[Records contained in a dataset]
++++++++++

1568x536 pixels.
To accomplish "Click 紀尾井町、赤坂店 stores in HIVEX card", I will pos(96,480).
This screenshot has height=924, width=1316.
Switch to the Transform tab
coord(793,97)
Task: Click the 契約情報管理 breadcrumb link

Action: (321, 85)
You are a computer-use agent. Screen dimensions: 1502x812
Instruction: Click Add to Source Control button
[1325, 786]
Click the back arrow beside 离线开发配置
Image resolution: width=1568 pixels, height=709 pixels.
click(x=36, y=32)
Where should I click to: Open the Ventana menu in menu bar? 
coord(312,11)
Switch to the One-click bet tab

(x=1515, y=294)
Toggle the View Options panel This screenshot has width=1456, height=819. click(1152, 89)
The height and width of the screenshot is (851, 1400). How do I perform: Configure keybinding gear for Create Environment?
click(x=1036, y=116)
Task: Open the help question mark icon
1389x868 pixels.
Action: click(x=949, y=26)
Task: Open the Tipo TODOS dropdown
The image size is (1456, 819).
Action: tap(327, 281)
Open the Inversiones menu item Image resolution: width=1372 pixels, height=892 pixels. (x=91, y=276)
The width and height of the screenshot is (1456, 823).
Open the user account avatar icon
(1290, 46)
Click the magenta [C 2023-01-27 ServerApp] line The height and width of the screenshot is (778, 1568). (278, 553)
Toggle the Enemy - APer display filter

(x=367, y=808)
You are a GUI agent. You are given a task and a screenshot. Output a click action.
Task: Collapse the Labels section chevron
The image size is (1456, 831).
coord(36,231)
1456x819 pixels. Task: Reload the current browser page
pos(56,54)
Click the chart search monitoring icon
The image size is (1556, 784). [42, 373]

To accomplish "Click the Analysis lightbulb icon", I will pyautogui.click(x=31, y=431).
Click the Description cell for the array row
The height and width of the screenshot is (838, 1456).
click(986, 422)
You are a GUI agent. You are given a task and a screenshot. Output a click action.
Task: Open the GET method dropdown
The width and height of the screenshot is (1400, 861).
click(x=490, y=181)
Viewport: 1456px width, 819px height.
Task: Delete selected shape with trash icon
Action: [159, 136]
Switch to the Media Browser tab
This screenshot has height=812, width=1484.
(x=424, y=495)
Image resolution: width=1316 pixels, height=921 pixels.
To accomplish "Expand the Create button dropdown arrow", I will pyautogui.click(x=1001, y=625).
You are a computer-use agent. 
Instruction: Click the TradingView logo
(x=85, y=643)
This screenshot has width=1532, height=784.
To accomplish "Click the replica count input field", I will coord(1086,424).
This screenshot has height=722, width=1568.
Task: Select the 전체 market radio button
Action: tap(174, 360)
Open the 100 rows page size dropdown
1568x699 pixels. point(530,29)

++++++++++

Goal of the exercise: In full and without change, transcribe every line of the records above.

Output:
1568x536 pixels.
To accomplish "Click 紀尾井町、赤坂店 stores in HIVEX card", I will pos(96,480).
This screenshot has height=924, width=1316.
Switch to the Transform tab
coord(793,97)
Task: Click the 契約情報管理 breadcrumb link

Action: (321, 85)
You are a computer-use agent. Screen dimensions: 1502x812
Instruction: Click Add to Source Control button
[1325, 786]
Click the back arrow beside 离线开发配置
Image resolution: width=1568 pixels, height=709 pixels.
click(x=36, y=32)
Where should I click to: Open the Ventana menu in menu bar? 
coord(312,11)
Switch to the One-click bet tab

(x=1515, y=294)
Toggle the View Options panel This screenshot has width=1456, height=819. click(1152, 89)
The height and width of the screenshot is (851, 1400). How do I perform: Configure keybinding gear for Create Environment?
click(x=1036, y=116)
Task: Open the help question mark icon
1389x868 pixels.
Action: click(x=949, y=26)
Task: Open the Tipo TODOS dropdown
The image size is (1456, 819).
Action: tap(327, 281)
Open the Inversiones menu item Image resolution: width=1372 pixels, height=892 pixels. (x=91, y=276)
The width and height of the screenshot is (1456, 823).
Open the user account avatar icon
(1290, 46)
Click the magenta [C 2023-01-27 ServerApp] line The height and width of the screenshot is (778, 1568). (278, 553)
Toggle the Enemy - APer display filter

(x=367, y=808)
You are a GUI agent. You are given a task and a screenshot. Output a click action.
Task: Collapse the Labels section chevron
The image size is (1456, 831).
coord(36,231)
1456x819 pixels. Task: Reload the current browser page
pos(56,54)
Click the chart search monitoring icon
The image size is (1556, 784). [42, 373]

To accomplish "Click the Analysis lightbulb icon", I will pyautogui.click(x=31, y=431).
Click the Description cell for the array row
The height and width of the screenshot is (838, 1456).
click(986, 422)
You are a GUI agent. You are given a task and a screenshot. Output a click action.
Task: Open the GET method dropdown
The width and height of the screenshot is (1400, 861).
click(x=490, y=181)
Viewport: 1456px width, 819px height.
Task: Delete selected shape with trash icon
Action: [159, 136]
Switch to the Media Browser tab
This screenshot has height=812, width=1484.
(x=424, y=495)
Image resolution: width=1316 pixels, height=921 pixels.
To accomplish "Expand the Create button dropdown arrow", I will pyautogui.click(x=1001, y=625).
You are a computer-use agent. 
Instruction: Click the TradingView logo
(x=85, y=643)
This screenshot has width=1532, height=784.
To accomplish "Click the replica count input field", I will coord(1086,424).
This screenshot has height=722, width=1568.
Task: Select the 전체 market radio button
Action: tap(174, 360)
Open the 100 rows page size dropdown
1568x699 pixels. point(530,29)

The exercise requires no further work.